The review says the FSA’s paper later this year reviewing mortgage conduct of business rules will look at whether or not extension of its regulatory scope to these sectors is necessary.
The Turner Review says: “The paper will consider whether more effective regulation of the mortgage market, through tighter conduct rules or direct product regulation, would require the extension of the FSA’s remit to cover second charge mortgages and buy-to-let mortgages.”
Mortgages for Business managing director David Whittaker is concerned about how the FSA would implement buy-to-let regulation.
He says: “There is a difference between someone who buys a buy-to-let property as an extension to their pension fund, who might need more protection against bad advice, and someone who owns 350 buy-to-let properties, who has a limited company in his own name, who might arguably know more about the sector than the FSA itself, and would not need the same degree of protection.
“I am not sure how the FSA can make that distinction.”
Whittaker also warns there is a danger that more transactions are driven into the commercial loan sector where he warns investors could be exposed to even greater risks.
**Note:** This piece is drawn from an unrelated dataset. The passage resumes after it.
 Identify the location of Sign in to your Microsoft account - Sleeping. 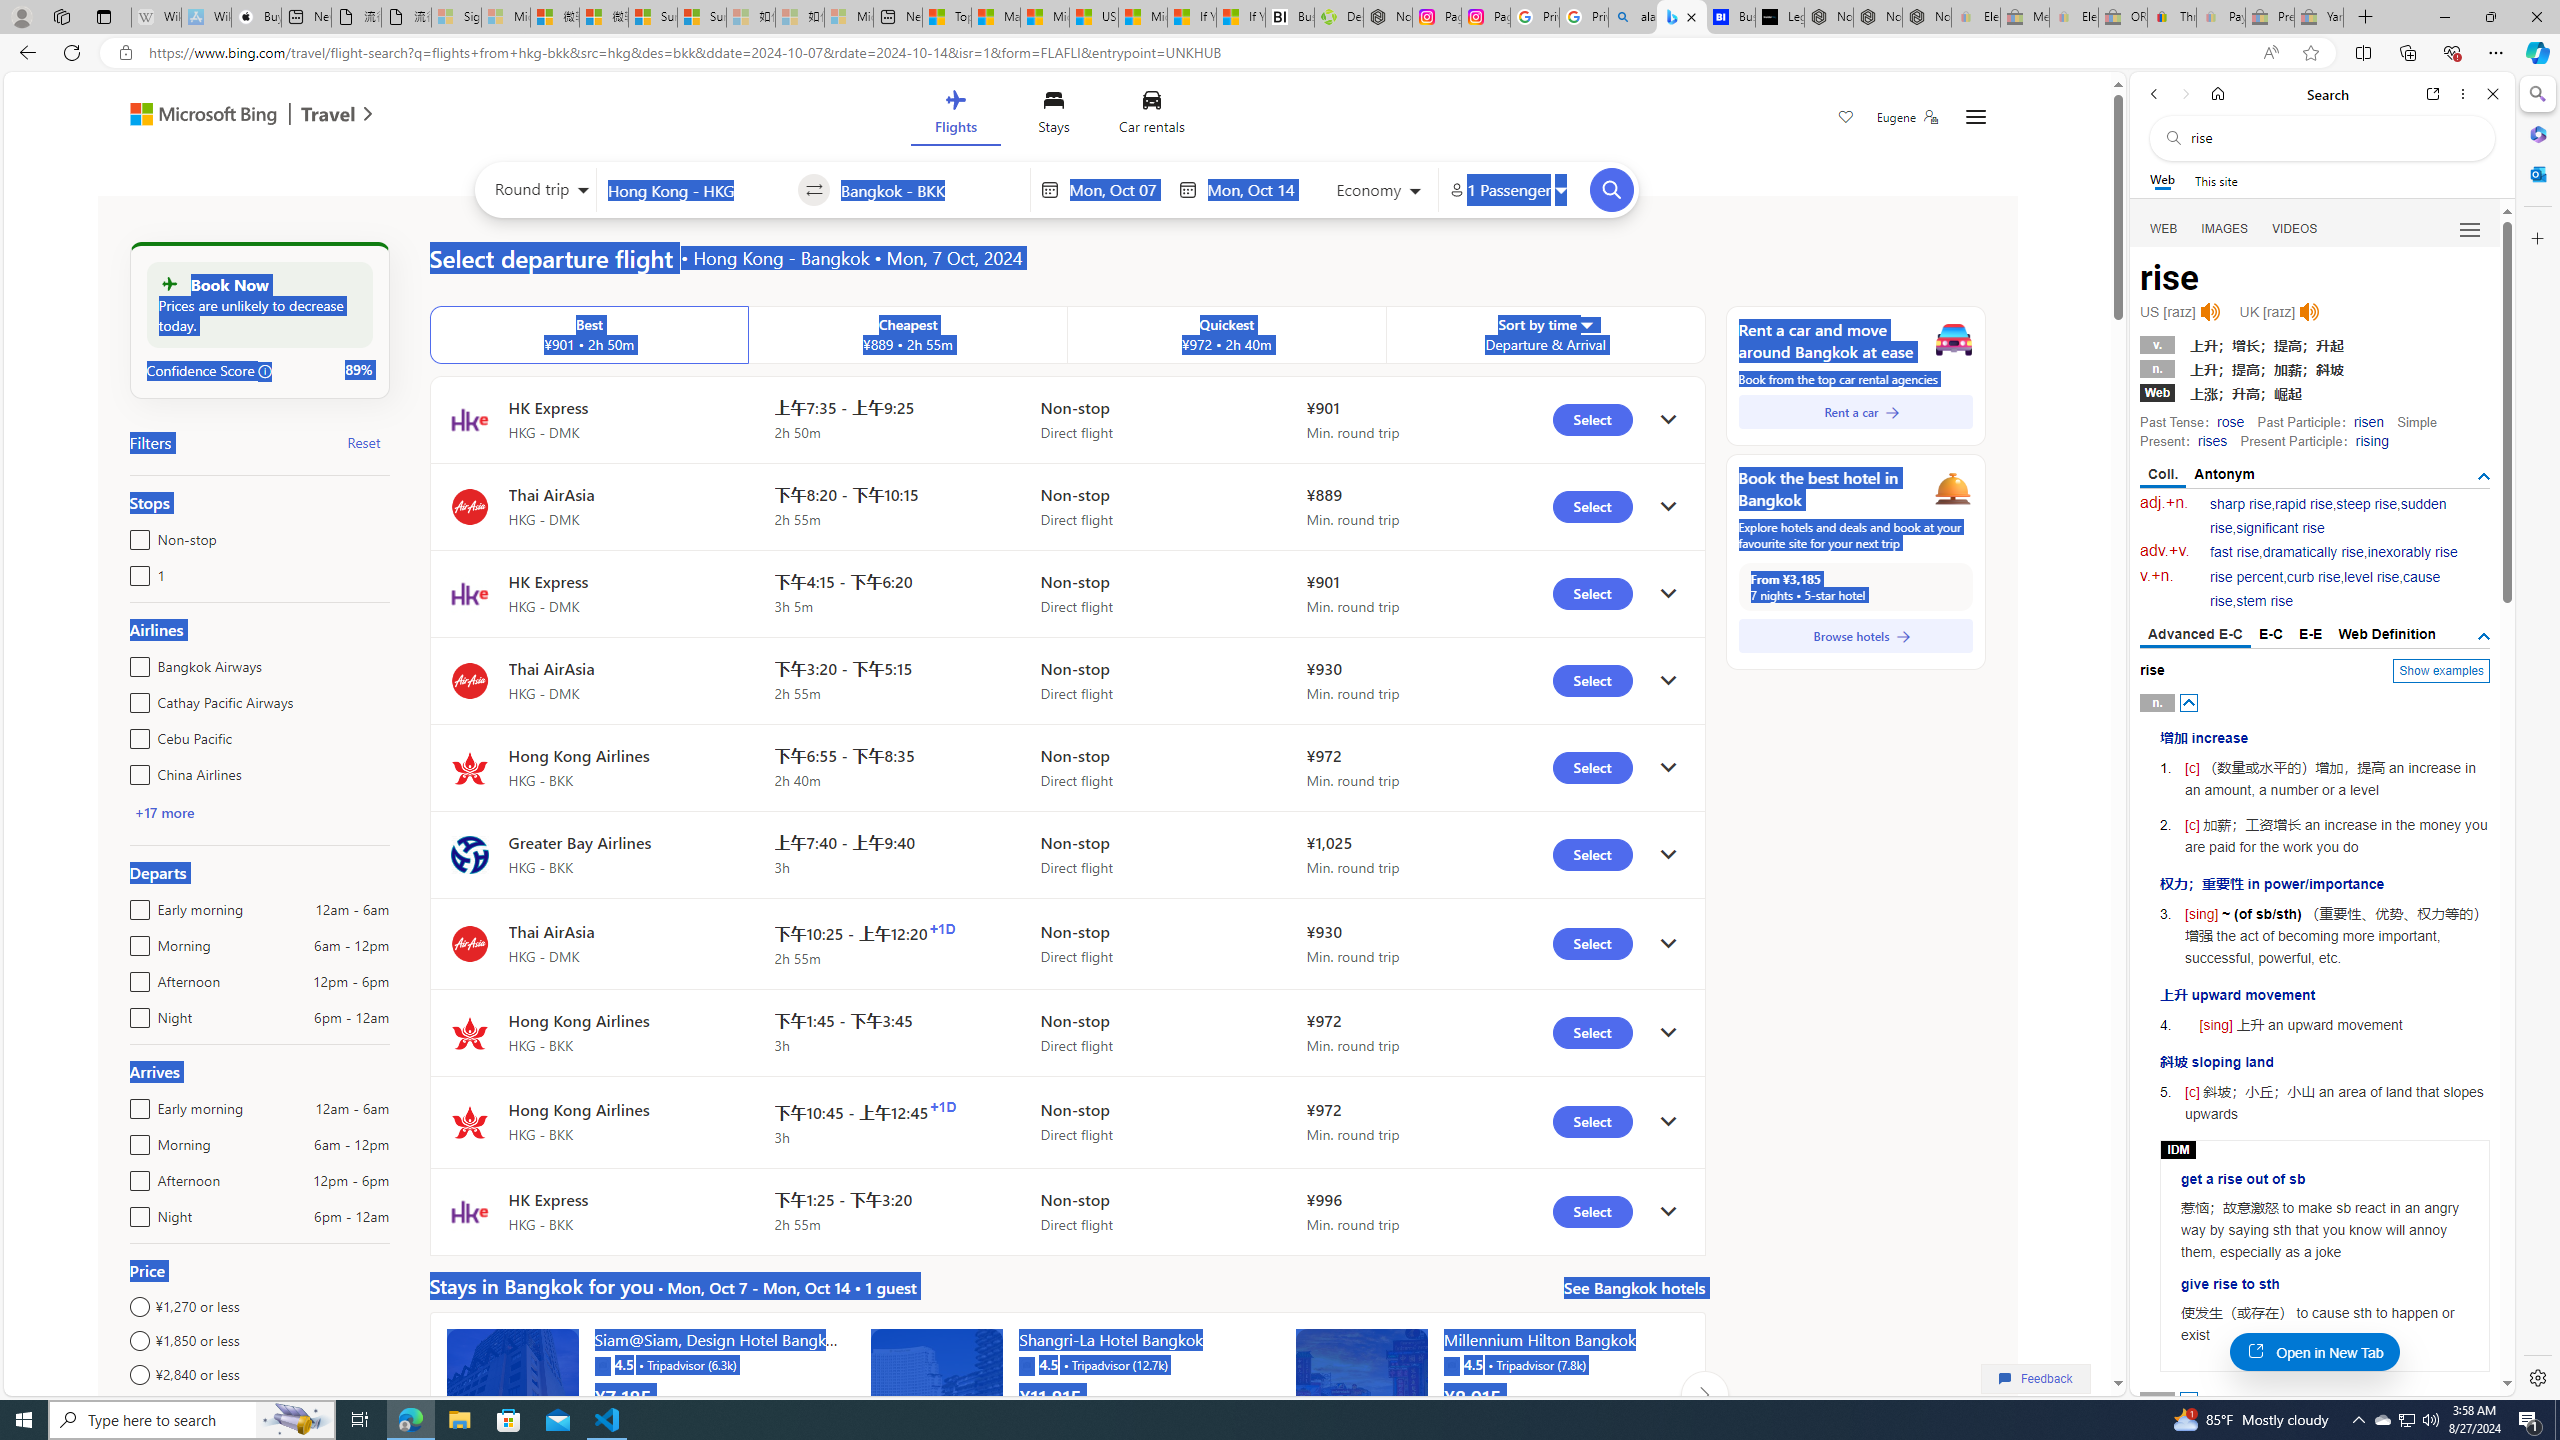
(455, 17).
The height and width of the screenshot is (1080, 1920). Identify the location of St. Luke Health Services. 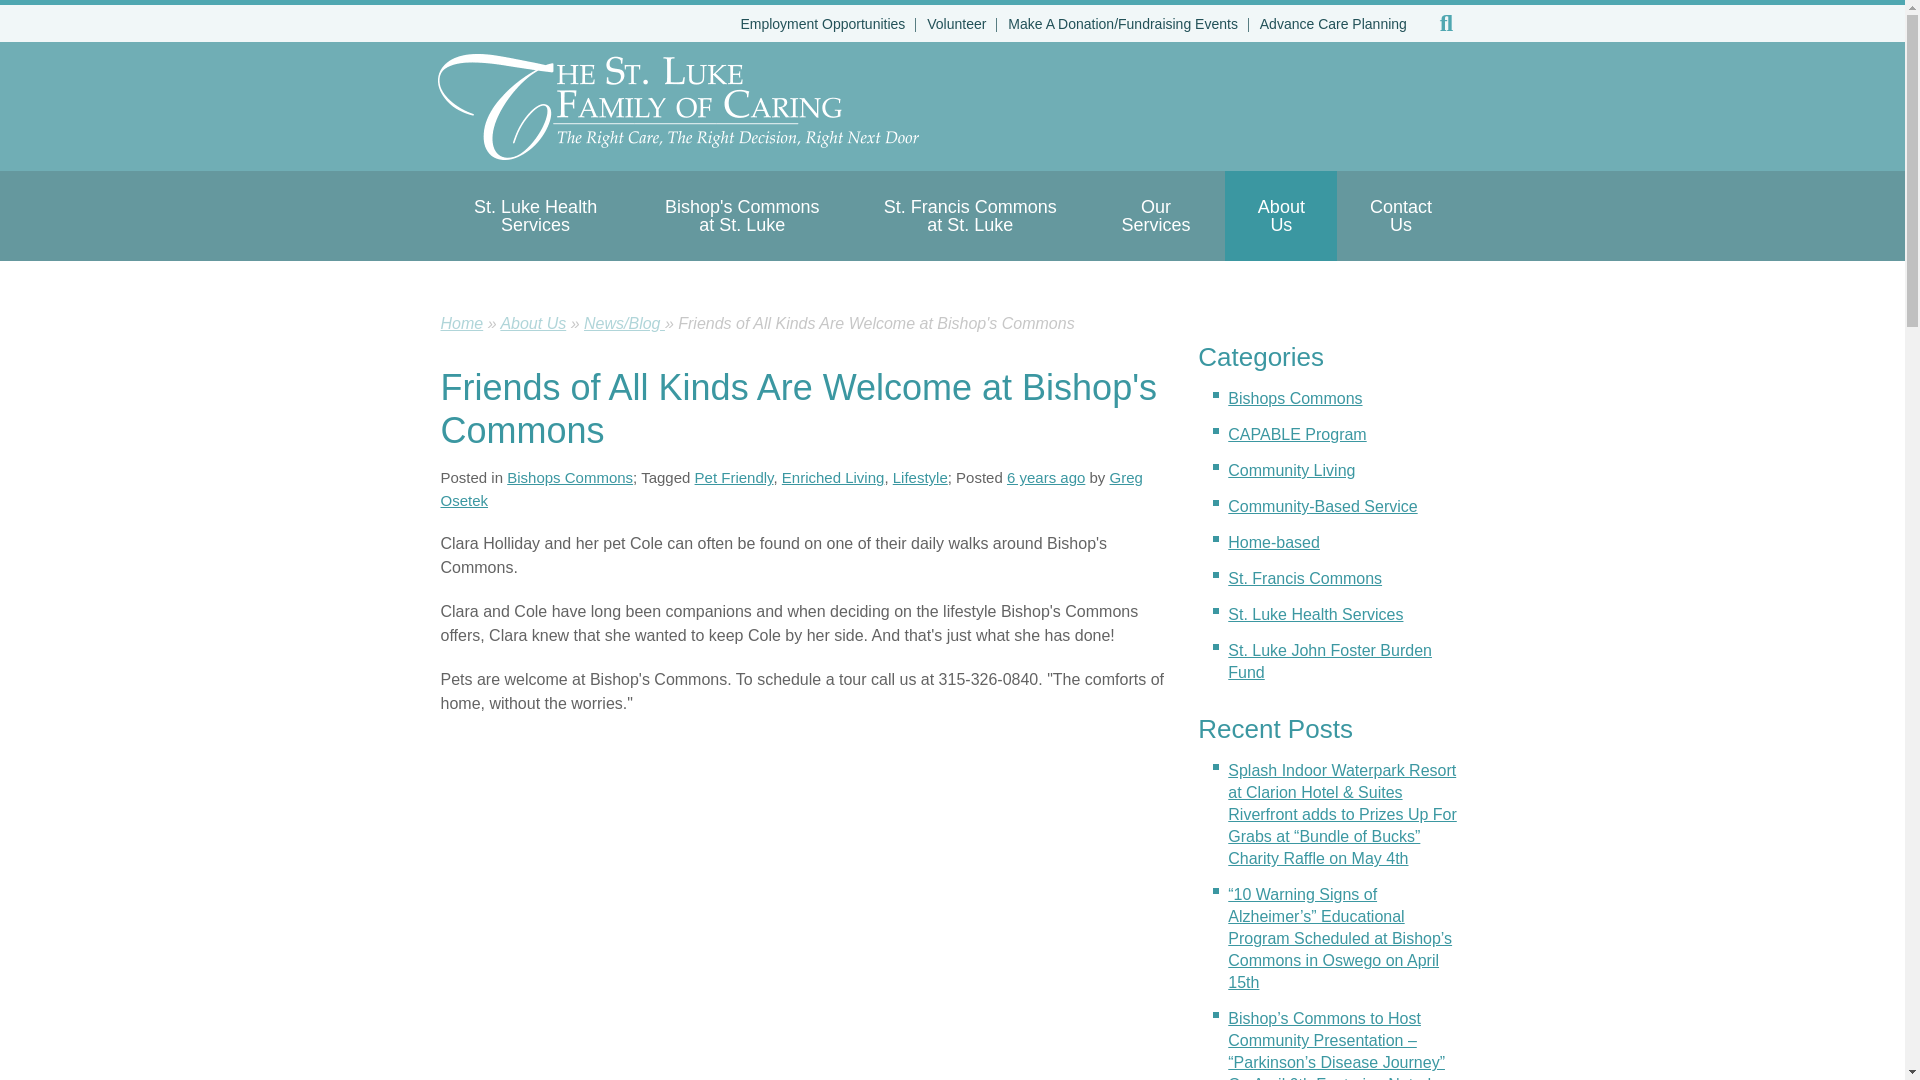
(534, 216).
But Landlord Mortgages managing director Lee Grandin welcomes the news and says he has been calling for FSA regulation of buy-to-let mortgages for years.
He says: “There has always been an opportunity for people to be misled when taking out buy-to-let mortgages, particularly where off-plan new build properties are concerned, but often the problems only materialise in a downturn.
“Our firm has always followed the FSA’s MCOB guidelines in sales of buy-to-let mortgages even though this was not compulsory.”